[bksvol-discuss] Re: Image Descriptions in Children's Books

  • From: "Estelnalissi" <airadil@xxxxxxxxxxxxx>
  • To: <bksvol-discuss@xxxxxxxxxxxxx>
  • Date: Fri, 6 Aug 2010 15:21:07 -0400

Dear Courtney and Susan,

Thank you so much for your offers! I wouldn't be overwhelming either of you with work because I don't do huge quantities of books because of my vision limitations. I have to move to tasks like regular proofreading which don't require vision when eye fatigue from studying illustrations sets in. I do try and reserve one book in my 5 book queue for a children's book which needs picture descriptions because as a very low vision child, reading braille and talking books, I wondered if there were pictures and what they showed.

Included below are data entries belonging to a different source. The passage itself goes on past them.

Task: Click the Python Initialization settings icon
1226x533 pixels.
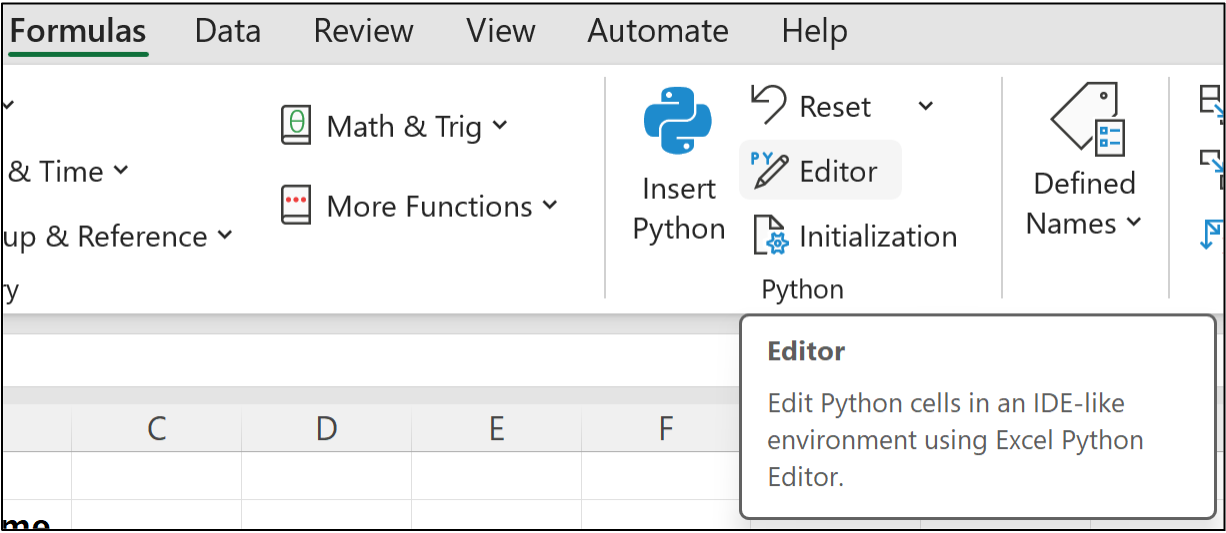Action: click(770, 236)
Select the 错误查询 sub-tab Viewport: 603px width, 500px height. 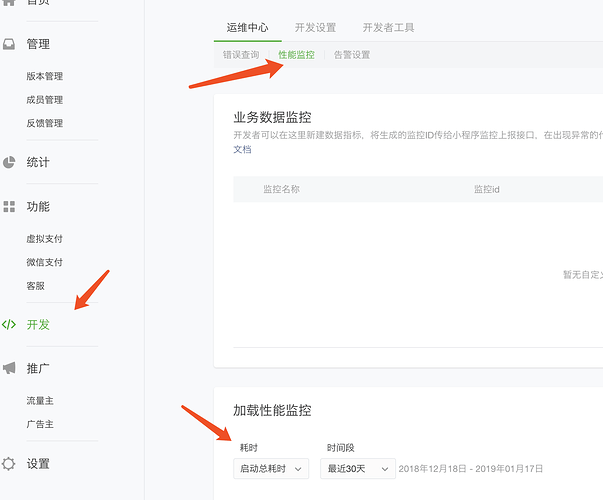point(241,55)
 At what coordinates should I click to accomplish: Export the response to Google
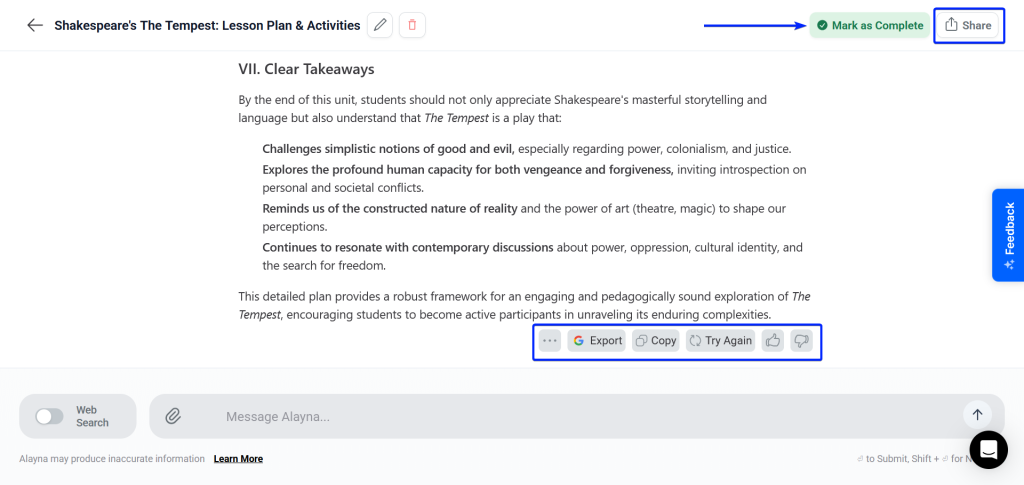click(597, 341)
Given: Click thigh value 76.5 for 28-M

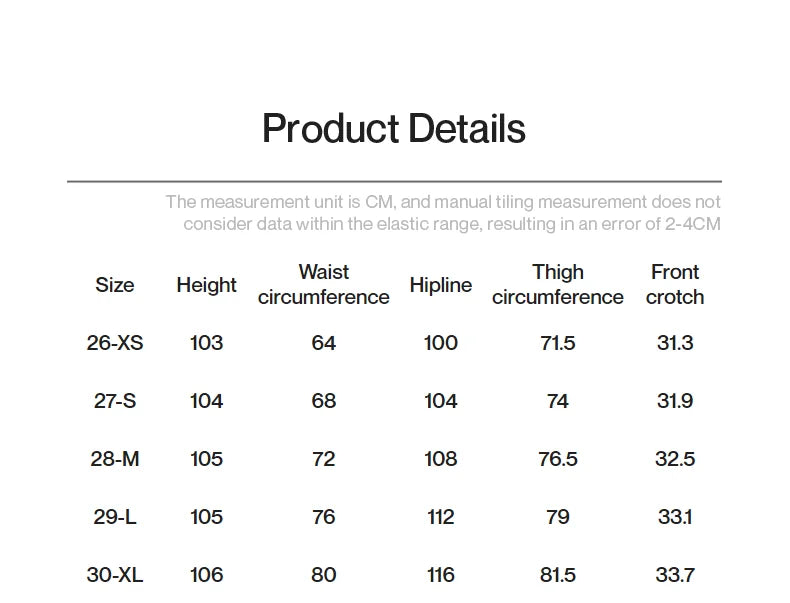Looking at the screenshot, I should pyautogui.click(x=557, y=459).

As a teacher, I couldn't see pictures fast enough to describe them as I read, so each day I chose a different child from the class to describe them.

I always thought that blind parents might be frustrated about not knowing the picture descriptions of picture books they read in braille to their pre-schoolers.

If an author and publisher agree illustrations are important, then I feel it is a plus for blind readers to know what is going on in the pictures, especially when they contain details not covered in the text.

Back to your offers. Courtney, I'd love feedback for improvements I can make in wording,, not too many words, grammar, and clarity. I'm reading a book by an author who thanked his editor for helping him say in three words what he said in five, so to speak.

Susan, What kind of help did you give Cindy? If there were two volunteers willing to help me, I could alternate between you or see who had the time to help as I finished a book.

Since readers are individuals, I realize some would like more description and others like less. All I know to do on that count is mark the beginning and end of descriptions so readers can skip them. I used to put a simple explanation of my description format as a readers note at the beginning of a book.

I have also thought it would be good to put the description after the text that it illustrates instead of at the top or bottom of the page. Putting descriptions at the tops and bottoms of pages usually puts them out of sinc with the text, interrupting sentences and ideas. I have pages that illustrate that, too.

Thanks for your quick, generous answers!